Optimal Binning for Small-Angle Neutron Scattering Data Using the Freedman-Diaconis Rule
Jessie E. An, Chi-Huan Tung, Changwoo Do, Wei-Ren Chen
TL;DR
The paper addresses inefficiencies in fixed-bin SANS data reduction by introducing a statistically grounded binning strategy based on the Freedman-Diaconis rule $h = 2\, \mathrm{IQR}\, n^{-1/3}$. It derives the competing error terms for counting noise and binning distortion, showing that the optimal bin width scales as $h_{opt} \propto N_{total}^{-1/3}$ and that the classical FD formula provides a practical adaptive binning estimator.
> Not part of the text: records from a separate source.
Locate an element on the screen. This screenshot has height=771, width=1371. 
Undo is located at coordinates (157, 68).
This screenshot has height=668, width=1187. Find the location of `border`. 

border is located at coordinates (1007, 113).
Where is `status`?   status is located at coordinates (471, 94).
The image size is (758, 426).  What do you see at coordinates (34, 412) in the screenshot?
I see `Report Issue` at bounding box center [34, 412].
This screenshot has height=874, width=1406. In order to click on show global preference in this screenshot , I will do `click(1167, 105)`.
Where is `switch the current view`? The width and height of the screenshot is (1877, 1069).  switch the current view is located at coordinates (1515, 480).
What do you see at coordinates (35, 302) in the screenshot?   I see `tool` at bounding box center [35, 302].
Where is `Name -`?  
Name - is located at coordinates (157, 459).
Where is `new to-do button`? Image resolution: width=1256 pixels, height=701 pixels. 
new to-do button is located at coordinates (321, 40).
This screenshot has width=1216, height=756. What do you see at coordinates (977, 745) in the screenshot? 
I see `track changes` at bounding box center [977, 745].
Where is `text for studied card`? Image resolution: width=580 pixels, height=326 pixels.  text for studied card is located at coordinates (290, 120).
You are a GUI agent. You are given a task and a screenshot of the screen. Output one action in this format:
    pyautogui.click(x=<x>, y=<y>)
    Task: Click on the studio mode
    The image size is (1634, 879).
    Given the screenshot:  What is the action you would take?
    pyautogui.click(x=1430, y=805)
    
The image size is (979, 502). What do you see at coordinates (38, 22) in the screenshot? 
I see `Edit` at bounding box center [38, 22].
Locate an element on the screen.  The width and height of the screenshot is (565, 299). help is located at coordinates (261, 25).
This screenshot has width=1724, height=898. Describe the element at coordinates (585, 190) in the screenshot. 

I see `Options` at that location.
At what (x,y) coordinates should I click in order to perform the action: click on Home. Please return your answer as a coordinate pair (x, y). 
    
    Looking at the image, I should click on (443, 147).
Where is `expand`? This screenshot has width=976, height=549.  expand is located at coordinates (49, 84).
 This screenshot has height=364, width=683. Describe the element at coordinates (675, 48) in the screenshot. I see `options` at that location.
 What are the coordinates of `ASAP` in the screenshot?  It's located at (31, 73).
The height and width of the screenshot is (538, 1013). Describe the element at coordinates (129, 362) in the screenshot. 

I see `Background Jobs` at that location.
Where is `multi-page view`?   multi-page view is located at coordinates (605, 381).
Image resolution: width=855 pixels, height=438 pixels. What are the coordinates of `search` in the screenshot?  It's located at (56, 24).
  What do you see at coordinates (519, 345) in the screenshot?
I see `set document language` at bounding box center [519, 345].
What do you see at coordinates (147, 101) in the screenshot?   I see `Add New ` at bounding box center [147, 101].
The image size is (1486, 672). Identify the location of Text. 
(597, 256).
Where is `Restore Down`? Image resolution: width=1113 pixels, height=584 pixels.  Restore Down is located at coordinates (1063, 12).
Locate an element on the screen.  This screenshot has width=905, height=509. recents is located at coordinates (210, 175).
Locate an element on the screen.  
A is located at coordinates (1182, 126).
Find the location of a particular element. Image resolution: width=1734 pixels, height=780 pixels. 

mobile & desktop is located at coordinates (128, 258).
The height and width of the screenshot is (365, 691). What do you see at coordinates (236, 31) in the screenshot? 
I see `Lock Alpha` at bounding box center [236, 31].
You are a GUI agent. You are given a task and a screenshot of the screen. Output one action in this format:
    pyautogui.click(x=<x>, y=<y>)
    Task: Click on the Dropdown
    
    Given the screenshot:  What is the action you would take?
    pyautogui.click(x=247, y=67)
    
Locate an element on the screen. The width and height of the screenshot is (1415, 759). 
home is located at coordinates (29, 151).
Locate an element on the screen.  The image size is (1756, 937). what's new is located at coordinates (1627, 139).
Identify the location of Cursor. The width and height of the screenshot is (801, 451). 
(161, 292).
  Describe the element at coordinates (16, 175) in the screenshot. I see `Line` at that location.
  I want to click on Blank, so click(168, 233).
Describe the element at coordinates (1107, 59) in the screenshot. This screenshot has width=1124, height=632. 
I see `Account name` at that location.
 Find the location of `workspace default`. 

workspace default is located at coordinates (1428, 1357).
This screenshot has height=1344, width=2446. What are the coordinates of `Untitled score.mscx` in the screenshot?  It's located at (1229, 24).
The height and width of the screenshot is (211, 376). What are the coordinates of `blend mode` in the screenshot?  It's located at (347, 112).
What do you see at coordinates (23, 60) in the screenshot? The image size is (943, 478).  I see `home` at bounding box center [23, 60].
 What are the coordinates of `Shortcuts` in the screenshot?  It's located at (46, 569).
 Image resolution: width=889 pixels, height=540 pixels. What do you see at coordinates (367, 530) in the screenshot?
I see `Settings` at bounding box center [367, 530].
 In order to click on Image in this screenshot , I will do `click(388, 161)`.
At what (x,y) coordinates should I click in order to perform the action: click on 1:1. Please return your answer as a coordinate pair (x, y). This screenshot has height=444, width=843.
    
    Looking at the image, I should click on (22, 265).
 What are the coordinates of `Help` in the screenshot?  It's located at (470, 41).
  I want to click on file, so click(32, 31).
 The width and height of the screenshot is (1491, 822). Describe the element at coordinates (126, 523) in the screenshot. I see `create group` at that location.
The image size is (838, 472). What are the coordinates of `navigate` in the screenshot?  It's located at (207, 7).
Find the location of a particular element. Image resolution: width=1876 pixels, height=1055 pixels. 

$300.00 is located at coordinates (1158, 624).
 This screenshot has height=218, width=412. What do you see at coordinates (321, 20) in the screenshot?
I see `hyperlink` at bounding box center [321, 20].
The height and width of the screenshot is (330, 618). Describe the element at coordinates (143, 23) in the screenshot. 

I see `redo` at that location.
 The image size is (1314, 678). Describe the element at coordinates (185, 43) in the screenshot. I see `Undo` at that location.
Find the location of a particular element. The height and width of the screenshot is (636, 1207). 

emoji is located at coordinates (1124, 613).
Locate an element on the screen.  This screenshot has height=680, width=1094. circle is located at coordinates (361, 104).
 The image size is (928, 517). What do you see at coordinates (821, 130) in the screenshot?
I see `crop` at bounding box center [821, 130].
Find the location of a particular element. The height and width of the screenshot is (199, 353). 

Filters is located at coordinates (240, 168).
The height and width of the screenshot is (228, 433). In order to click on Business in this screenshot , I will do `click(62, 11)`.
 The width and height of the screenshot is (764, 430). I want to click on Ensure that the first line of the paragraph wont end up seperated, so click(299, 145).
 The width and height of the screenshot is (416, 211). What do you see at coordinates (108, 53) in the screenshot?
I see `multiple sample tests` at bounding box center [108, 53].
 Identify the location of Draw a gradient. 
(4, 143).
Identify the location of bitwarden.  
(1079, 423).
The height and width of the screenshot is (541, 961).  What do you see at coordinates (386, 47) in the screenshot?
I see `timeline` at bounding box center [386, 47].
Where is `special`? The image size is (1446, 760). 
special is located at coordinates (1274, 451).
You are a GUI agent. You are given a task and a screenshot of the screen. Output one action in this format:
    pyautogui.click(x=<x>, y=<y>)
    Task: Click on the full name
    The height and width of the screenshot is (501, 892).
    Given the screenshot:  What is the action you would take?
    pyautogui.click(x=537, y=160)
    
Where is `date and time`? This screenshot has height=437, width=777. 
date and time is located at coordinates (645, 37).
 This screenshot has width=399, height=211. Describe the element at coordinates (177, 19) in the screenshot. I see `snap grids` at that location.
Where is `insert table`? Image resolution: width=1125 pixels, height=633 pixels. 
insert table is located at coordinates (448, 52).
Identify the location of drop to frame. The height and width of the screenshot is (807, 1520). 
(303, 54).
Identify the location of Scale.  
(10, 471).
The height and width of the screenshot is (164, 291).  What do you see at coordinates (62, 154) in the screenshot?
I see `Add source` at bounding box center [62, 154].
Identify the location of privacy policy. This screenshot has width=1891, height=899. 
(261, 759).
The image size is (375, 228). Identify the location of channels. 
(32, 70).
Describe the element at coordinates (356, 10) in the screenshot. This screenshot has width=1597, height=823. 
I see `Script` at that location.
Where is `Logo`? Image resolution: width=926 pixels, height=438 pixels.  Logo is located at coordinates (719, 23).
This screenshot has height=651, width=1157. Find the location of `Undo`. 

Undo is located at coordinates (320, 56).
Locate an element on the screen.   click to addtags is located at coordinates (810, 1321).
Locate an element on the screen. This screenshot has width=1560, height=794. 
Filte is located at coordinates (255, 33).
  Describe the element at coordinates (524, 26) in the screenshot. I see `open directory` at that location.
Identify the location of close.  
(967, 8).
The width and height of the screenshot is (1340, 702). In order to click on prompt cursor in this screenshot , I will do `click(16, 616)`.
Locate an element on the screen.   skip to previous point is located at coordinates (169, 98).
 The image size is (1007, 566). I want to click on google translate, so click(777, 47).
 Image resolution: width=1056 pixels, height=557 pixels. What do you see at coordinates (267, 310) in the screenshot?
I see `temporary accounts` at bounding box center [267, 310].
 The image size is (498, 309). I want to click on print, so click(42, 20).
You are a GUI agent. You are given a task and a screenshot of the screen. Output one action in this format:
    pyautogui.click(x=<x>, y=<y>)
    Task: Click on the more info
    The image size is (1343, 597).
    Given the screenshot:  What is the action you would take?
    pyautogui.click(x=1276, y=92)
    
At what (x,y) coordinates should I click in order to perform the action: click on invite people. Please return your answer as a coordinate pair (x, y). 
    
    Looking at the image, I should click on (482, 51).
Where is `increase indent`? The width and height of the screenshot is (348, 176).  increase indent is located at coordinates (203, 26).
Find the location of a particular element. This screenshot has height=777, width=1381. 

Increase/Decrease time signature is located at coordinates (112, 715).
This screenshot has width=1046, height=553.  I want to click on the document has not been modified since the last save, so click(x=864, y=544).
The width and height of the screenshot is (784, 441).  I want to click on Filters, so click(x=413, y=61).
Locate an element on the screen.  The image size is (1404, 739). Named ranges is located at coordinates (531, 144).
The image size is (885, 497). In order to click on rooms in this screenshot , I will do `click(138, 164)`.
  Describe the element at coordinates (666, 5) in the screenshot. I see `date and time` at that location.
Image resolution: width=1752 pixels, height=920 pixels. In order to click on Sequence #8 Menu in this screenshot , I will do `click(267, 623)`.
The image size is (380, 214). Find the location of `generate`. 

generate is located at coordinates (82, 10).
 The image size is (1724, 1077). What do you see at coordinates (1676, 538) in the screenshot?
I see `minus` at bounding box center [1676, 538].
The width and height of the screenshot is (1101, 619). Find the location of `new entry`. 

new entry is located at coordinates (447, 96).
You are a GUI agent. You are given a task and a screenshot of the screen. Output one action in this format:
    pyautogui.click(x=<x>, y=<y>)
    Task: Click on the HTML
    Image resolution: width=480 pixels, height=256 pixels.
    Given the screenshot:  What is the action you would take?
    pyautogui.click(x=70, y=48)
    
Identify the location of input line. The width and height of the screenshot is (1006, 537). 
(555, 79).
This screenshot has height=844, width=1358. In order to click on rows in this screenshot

Using synthetic Debye-fragment data for a Gaussian polymer, the authors demonstrate faithful reproduction of $I(Q)$ curvature while suppressing random fluctuations, with an optimal bin count $K_{opt}$ around 38 in the tested scenario. The approach offers a physics-informed, adaptive histogramming framework that connects statistics, instrument resolution, and data representation, with clear pathways to higher-dimensional extensions and correlation considerations.
Abstract
Small-Angle Neutron Scattering (SANS) data analysis often relies on fixed-width binning schemes that overlook variations in signal strength and structural complexity. We introduce a statistically grounded approach based on the Freedman-Diaconis (FD) rule, which minimizes the mean integrated squared error between the histogram estimate and the true intensity distribution. By deriving the competing scaling relations for counting noise ($\propto h^{-1}$) and binning distortion ($\propto h^{2}$), we establish an optimal bin width that balances statistical precision and structural resolution. Application to synthetic data from the Debye scattering function of a Gaussian polymer chain demonstrates that the FD criterion quantitatively determines the most efficient binning, faithfully reproducing the curvature of $I(Q)$ while minimizing random error. The optimal width follows the expected scaling $h_{\mathrm{opt}} \propto N_{\mathrm{total}}^{-1/3}$, delineating the transition between noise- and resolution-limited regimes. This framework provides a unified, physics-informed basis for adaptive, statistically efficient binning in neutron scattering experiments.